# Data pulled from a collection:
◆ ◆ ◆

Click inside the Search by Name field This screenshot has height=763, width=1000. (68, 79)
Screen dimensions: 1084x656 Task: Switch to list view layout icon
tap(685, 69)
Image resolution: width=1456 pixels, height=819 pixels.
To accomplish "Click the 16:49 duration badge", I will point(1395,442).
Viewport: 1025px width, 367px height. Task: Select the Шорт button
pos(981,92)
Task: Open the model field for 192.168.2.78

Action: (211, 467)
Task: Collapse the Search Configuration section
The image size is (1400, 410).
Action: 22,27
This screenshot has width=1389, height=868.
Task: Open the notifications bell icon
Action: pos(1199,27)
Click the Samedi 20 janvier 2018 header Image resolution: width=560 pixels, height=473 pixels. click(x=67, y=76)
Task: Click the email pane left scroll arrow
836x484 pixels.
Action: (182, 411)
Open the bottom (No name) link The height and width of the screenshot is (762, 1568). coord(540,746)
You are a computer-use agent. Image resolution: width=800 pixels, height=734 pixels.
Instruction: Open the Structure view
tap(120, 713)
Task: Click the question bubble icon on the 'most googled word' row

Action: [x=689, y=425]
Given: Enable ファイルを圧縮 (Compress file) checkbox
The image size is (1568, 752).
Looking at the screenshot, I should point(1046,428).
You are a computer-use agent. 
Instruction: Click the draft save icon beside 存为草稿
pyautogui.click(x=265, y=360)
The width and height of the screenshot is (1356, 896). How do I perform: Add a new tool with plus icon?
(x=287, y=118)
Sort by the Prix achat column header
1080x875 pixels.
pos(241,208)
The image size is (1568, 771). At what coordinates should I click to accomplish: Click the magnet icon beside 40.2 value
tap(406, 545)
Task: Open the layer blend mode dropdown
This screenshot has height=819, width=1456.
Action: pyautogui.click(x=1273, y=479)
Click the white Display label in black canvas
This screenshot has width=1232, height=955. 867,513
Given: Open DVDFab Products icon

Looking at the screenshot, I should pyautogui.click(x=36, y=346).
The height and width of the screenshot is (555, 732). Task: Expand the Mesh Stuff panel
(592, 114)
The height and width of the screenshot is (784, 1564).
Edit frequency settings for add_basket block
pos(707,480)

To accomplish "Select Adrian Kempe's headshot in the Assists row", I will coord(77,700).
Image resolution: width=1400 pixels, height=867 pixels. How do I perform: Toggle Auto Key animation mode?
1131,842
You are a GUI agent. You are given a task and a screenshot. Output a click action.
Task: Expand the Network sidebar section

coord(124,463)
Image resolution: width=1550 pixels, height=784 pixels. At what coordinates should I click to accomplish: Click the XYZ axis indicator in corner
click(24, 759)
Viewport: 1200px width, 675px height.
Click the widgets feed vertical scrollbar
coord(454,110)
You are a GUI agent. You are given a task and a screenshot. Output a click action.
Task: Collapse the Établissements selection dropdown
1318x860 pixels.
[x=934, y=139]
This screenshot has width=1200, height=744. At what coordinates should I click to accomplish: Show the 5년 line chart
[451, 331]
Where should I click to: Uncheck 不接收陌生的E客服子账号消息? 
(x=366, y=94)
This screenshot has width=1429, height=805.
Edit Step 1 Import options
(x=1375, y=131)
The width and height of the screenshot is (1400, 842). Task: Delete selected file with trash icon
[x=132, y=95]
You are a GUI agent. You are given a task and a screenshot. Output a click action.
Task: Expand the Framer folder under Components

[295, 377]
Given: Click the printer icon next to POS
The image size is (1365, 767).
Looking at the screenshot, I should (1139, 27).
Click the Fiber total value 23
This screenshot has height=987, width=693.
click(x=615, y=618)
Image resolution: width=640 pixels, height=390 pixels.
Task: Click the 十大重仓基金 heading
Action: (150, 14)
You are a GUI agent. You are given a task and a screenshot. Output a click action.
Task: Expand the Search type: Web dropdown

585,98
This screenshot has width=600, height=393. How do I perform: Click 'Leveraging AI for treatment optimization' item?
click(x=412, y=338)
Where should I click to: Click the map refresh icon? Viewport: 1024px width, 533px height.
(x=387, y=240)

◆ ◆ ◆

# Goal:
Duplicate every line of the data above, with no changes at all.

# Expected answer:
Click inside the Search by Name field This screenshot has height=763, width=1000. (68, 79)
Screen dimensions: 1084x656 Task: Switch to list view layout icon
tap(685, 69)
Image resolution: width=1456 pixels, height=819 pixels.
To accomplish "Click the 16:49 duration badge", I will point(1395,442).
Viewport: 1025px width, 367px height. Task: Select the Шорт button
pos(981,92)
Task: Open the model field for 192.168.2.78

Action: (211, 467)
Task: Collapse the Search Configuration section
The image size is (1400, 410).
Action: 22,27
This screenshot has width=1389, height=868.
Task: Open the notifications bell icon
Action: pos(1199,27)
Click the Samedi 20 janvier 2018 header Image resolution: width=560 pixels, height=473 pixels. click(x=67, y=76)
Task: Click the email pane left scroll arrow
836x484 pixels.
Action: (182, 411)
Open the bottom (No name) link The height and width of the screenshot is (762, 1568). coord(540,746)
You are a computer-use agent. Image resolution: width=800 pixels, height=734 pixels.
Instruction: Open the Structure view
tap(120, 713)
Task: Click the question bubble icon on the 'most googled word' row

Action: [x=689, y=425]
Given: Enable ファイルを圧縮 (Compress file) checkbox
The image size is (1568, 752).
Looking at the screenshot, I should point(1046,428).
You are a computer-use agent. 
Instruction: Click the draft save icon beside 存为草稿
pyautogui.click(x=265, y=360)
The width and height of the screenshot is (1356, 896). How do I perform: Add a new tool with plus icon?
(x=287, y=118)
Sort by the Prix achat column header
1080x875 pixels.
pos(241,208)
The image size is (1568, 771). At what coordinates should I click to accomplish: Click the magnet icon beside 40.2 value
tap(406, 545)
Task: Open the layer blend mode dropdown
This screenshot has height=819, width=1456.
Action: pyautogui.click(x=1273, y=479)
Click the white Display label in black canvas
This screenshot has width=1232, height=955. 867,513
Given: Open DVDFab Products icon

Looking at the screenshot, I should pyautogui.click(x=36, y=346).
The height and width of the screenshot is (555, 732). Task: Expand the Mesh Stuff panel
(592, 114)
The height and width of the screenshot is (784, 1564).
Edit frequency settings for add_basket block
pos(707,480)

To accomplish "Select Adrian Kempe's headshot in the Assists row", I will coord(77,700).
Image resolution: width=1400 pixels, height=867 pixels. How do I perform: Toggle Auto Key animation mode?
1131,842
You are a GUI agent. You are given a task and a screenshot. Output a click action.
Task: Expand the Network sidebar section

coord(124,463)
Image resolution: width=1550 pixels, height=784 pixels. At what coordinates should I click to accomplish: Click the XYZ axis indicator in corner
click(24, 759)
Viewport: 1200px width, 675px height.
Click the widgets feed vertical scrollbar
coord(454,110)
You are a GUI agent. You are given a task and a screenshot. Output a click action.
Task: Collapse the Établissements selection dropdown
1318x860 pixels.
[x=934, y=139]
This screenshot has width=1200, height=744. At what coordinates should I click to accomplish: Show the 5년 line chart
[451, 331]
Where should I click to: Uncheck 不接收陌生的E客服子账号消息? 
(x=366, y=94)
This screenshot has width=1429, height=805.
Edit Step 1 Import options
(x=1375, y=131)
The width and height of the screenshot is (1400, 842). Task: Delete selected file with trash icon
[x=132, y=95]
You are a GUI agent. You are given a task and a screenshot. Output a click action.
Task: Expand the Framer folder under Components

[295, 377]
Given: Click the printer icon next to POS
The image size is (1365, 767).
Looking at the screenshot, I should (1139, 27).
Click the Fiber total value 23
This screenshot has height=987, width=693.
click(x=615, y=618)
Image resolution: width=640 pixels, height=390 pixels.
Task: Click the 十大重仓基金 heading
Action: (150, 14)
You are a GUI agent. You are given a task and a screenshot. Output a click action.
Task: Expand the Search type: Web dropdown

585,98
This screenshot has width=600, height=393. How do I perform: Click 'Leveraging AI for treatment optimization' item?
click(x=412, y=338)
Where should I click to: Click the map refresh icon? Viewport: 1024px width, 533px height.
(x=387, y=240)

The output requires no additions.